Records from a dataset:
···
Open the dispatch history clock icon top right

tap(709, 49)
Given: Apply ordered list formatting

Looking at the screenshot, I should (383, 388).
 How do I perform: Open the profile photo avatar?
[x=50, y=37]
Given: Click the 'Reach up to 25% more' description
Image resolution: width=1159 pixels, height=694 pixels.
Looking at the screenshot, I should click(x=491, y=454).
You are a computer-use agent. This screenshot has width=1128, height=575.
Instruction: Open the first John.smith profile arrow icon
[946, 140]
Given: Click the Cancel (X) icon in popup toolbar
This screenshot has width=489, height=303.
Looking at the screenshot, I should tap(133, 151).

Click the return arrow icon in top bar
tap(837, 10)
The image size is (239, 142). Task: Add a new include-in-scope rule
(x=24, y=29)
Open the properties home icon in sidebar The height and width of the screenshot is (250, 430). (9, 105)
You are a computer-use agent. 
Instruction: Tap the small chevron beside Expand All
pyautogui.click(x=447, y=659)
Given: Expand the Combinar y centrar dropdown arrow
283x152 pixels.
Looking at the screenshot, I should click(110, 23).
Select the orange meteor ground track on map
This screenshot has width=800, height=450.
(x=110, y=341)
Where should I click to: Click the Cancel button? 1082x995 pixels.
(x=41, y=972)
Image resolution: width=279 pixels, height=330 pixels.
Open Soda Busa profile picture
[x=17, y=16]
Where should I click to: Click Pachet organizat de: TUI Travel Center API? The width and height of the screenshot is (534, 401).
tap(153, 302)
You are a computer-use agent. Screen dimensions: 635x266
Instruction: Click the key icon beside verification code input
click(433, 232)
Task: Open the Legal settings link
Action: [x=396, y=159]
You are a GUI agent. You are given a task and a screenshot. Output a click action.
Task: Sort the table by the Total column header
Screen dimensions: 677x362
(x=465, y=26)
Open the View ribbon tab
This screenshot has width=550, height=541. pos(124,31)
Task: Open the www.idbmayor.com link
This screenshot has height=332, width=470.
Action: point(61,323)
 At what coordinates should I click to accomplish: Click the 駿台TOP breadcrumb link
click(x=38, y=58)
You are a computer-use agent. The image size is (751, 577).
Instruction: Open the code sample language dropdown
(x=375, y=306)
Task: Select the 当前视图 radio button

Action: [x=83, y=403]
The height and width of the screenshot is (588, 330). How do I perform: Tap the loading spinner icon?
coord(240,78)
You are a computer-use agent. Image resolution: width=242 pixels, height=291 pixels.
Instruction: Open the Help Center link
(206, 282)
···
▸ Exercise directions
Write out the records once more, precisely as they stand.

▸ Solution for this task
Open the dispatch history clock icon top right

tap(709, 49)
Given: Apply ordered list formatting

Looking at the screenshot, I should (383, 388).
 How do I perform: Open the profile photo avatar?
[x=50, y=37]
Given: Click the 'Reach up to 25% more' description
Image resolution: width=1159 pixels, height=694 pixels.
Looking at the screenshot, I should click(x=491, y=454).
You are a computer-use agent. This screenshot has width=1128, height=575.
Instruction: Open the first John.smith profile arrow icon
[946, 140]
Given: Click the Cancel (X) icon in popup toolbar
This screenshot has width=489, height=303.
Looking at the screenshot, I should tap(133, 151).

Click the return arrow icon in top bar
tap(837, 10)
The image size is (239, 142). Task: Add a new include-in-scope rule
(x=24, y=29)
Open the properties home icon in sidebar The height and width of the screenshot is (250, 430). (9, 105)
You are a computer-use agent. 
Instruction: Tap the small chevron beside Expand All
pyautogui.click(x=447, y=659)
Given: Expand the Combinar y centrar dropdown arrow
283x152 pixels.
Looking at the screenshot, I should click(110, 23).
Select the orange meteor ground track on map
This screenshot has width=800, height=450.
(x=110, y=341)
Where should I click to: Click the Cancel button? 1082x995 pixels.
(x=41, y=972)
Image resolution: width=279 pixels, height=330 pixels.
Open Soda Busa profile picture
[x=17, y=16]
Where should I click to: Click Pachet organizat de: TUI Travel Center API? The width and height of the screenshot is (534, 401).
tap(153, 302)
You are a computer-use agent. Screen dimensions: 635x266
Instruction: Click the key icon beside verification code input
click(433, 232)
Task: Open the Legal settings link
Action: [x=396, y=159]
You are a GUI agent. You are given a task and a screenshot. Output a click action.
Task: Sort the table by the Total column header
Screen dimensions: 677x362
(x=465, y=26)
Open the View ribbon tab
This screenshot has width=550, height=541. pos(124,31)
Task: Open the www.idbmayor.com link
This screenshot has height=332, width=470.
Action: point(61,323)
 At what coordinates should I click to accomplish: Click the 駿台TOP breadcrumb link
click(x=38, y=58)
You are a computer-use agent. The image size is (751, 577).
Instruction: Open the code sample language dropdown
(x=375, y=306)
Task: Select the 当前视图 radio button

Action: [x=83, y=403]
The height and width of the screenshot is (588, 330). How do I perform: Tap the loading spinner icon?
coord(240,78)
You are a computer-use agent. Image resolution: width=242 pixels, height=291 pixels.
Instruction: Open the Help Center link
(206, 282)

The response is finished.